Avec ses façades qui cachent d’intimes patios décorés par des puits, ses tuiles recouvertes de massifs de géraniums, ce quartier historique du centre de Séville a fini par devenir aussi authentique et renommé que les monuments mêmes de la capitale andalouse.

La Calle Pimienta du Barrio de Santa Cruz

C’est d’ailleurs l’un des plus beaux quartiers de l’Andalousie, prototype des obsessions architecturales du sud de l’Espagne, théâtre de passions romantiques, dans un dédale de ruelles et de petites places ensoleillées, parfumées d’orangers. C’est l’arôme de Séville.

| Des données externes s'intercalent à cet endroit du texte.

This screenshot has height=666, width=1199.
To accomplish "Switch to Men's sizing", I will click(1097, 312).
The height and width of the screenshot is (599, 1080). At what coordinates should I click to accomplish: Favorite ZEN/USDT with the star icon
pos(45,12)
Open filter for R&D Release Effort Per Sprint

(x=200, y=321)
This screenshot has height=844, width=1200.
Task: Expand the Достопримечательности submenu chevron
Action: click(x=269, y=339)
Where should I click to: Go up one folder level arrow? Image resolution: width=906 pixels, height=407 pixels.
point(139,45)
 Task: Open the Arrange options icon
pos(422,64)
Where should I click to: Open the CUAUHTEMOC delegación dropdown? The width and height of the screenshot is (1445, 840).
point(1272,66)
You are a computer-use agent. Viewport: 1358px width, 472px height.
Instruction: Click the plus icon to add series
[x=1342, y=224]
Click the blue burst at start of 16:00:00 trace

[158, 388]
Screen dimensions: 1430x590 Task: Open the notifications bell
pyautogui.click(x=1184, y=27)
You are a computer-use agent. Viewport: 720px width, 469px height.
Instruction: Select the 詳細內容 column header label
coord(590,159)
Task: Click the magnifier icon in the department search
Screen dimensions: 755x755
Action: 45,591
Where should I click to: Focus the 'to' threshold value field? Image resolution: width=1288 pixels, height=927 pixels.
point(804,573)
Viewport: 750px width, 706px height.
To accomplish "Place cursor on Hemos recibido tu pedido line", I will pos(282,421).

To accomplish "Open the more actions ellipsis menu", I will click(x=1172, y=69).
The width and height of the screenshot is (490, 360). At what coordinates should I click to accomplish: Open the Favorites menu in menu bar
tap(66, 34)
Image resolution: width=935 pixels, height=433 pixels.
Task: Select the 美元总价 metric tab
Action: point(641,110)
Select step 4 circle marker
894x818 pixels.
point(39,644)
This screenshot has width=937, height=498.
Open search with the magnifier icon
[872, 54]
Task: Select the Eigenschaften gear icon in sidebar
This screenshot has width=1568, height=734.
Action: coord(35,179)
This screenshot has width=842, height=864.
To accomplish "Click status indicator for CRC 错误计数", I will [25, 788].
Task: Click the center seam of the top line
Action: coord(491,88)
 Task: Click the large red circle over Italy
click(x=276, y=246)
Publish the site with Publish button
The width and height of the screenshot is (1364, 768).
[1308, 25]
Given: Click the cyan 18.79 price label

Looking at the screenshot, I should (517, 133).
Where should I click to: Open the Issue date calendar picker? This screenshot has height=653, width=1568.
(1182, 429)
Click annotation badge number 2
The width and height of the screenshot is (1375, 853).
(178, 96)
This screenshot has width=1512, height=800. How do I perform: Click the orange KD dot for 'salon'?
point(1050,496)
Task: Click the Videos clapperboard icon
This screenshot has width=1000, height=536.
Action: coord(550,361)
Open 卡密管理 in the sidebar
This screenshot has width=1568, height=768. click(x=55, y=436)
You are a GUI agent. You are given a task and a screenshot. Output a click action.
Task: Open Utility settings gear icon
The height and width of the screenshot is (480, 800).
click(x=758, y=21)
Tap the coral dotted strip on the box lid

Durant les années d’occupation almohade, Santa Cruz était connu comme l’Alcazar (palais fortifié) de la Bénédiction, une petite plaine aux abords du Guadalquivir, entre les portes de Jerez et la porte de la Carne. Une pieuse tradition raconte que lorsque Séville tomba aux mains de Fernando III en 1248, les almohades livrèrent au monarque castillan la clé de la ville, et les juifs celle de la Juderia (quartier juif). Aujourd’hui, ces clés sont conservées dans le Trésor de la Cathédrale avec d’autres pièces qui ont contribué à exalter les mythes de Séville.

Tolède et Séville possédaient les juderias les plus peuplées. La relation entre chrétiens et juifs n’était pas des plus faciles, malgré l’idéal qu’évoque souvent cette période de cohabitation dans l’imaginaire collectif. En dépit d’un grand nombre de conversions, nombreuses furent les maisons remises aux chrétiens et les synagogues converties en églises, consacrées à cette époque à San Bartolomé, Santa Maria la Blanca ou à la Santa Cruz. C’est dans cette dernière église, qui donna son nom au quartier, que fut enterré le peintre Bartolomé Esteban Murillo. Il ne reste rien d’elle aujourd’hui. Elle fut démolie aux débuts du 19e siècle, lors de l’occupation française.

azulejos

La Cruz de la Cerrajeria

Une place lumineuse et parfumée, décorée d’une croix en fer forgé, porte le nom du quartier. La place de Santa Cruz est elle-même une croisée de chemins à deux pas des Jardins de Murillo et de la ruelle dite Callejon del Agua. C’est le lieu que choisissait le diplomate et romancier américain Washington Irving pour écrire lors de son séjour à Séville au début du 19e siècle.

Grille en fer forgé du barrio

Des ruelles étroites et fraîches vous permettent d’échapper au soleil brûlant de Séville en été. Elles donnent sur des patios qui semblent cacher des secrets inconfessables, des fenêtres grillagées de fer forgé et des portes qui constituent une énigme.

Le Callejon de Agua donne sur la Calle Juderia, aux façades violacées couvertes d’azulejos à grandes lettres, avec de l’autre côté des murs en pierres renfermant les salles de séjour des palais de l’Alcazar royale. Un passage sous des arcs et des voûtes en briques conduit au Patio de Banderas, où se découvre la Giralda.

Santa Cruz était un quartier à l’écart des autres jusqu’à ce qu’au 19e siècle une nouvelle bourgeoisie y posa les yeux. En 1929, alors que Séville préparait l’Exposition Ibéro-américaine, le quartier faillit disparaitre : la municipalité projetait en effet d’unir la plaza de la Virgen de los Reyes et le parc de Maria Luisa par de larges avenues. Ces constructions auraient rayé de la carte les places de Alfaros, Doña Elvira ou encore les rues Meson del Moro et Santa Teresa.

Le réseau de Paradores

La réorganisation du quartier fut prise en charge par le marquis Benigno de la Vega Inclan, premier commissaire du tourisme nommé par le roi Alphonse XIII. Vega Inclan, créateur du réseau national des Paradores de Tourisme d’Espagne, projeta un quartier historique qui petit à petit acquit le réalisme des grands symboles monumentaux de Séville.

Aujourd’hui, Santa Cruz est un quartier aux étroites maisons blanchies, rajeuni par des portes et des fenêtres qui jusqu’au premier tiers du siècle passé n’étaient pas là. Des pavements de galets, des carrelages et azulejos de la Cartuja décorent un ensemble de rues et de places de contes, élevé pour servir de terrain de jeu à des amours acharnées qu’un moderne Don Juan Tenorio incarnera mieux que personne, au détriment d’amantes souffrantes telle Doña Ines de Ulloa.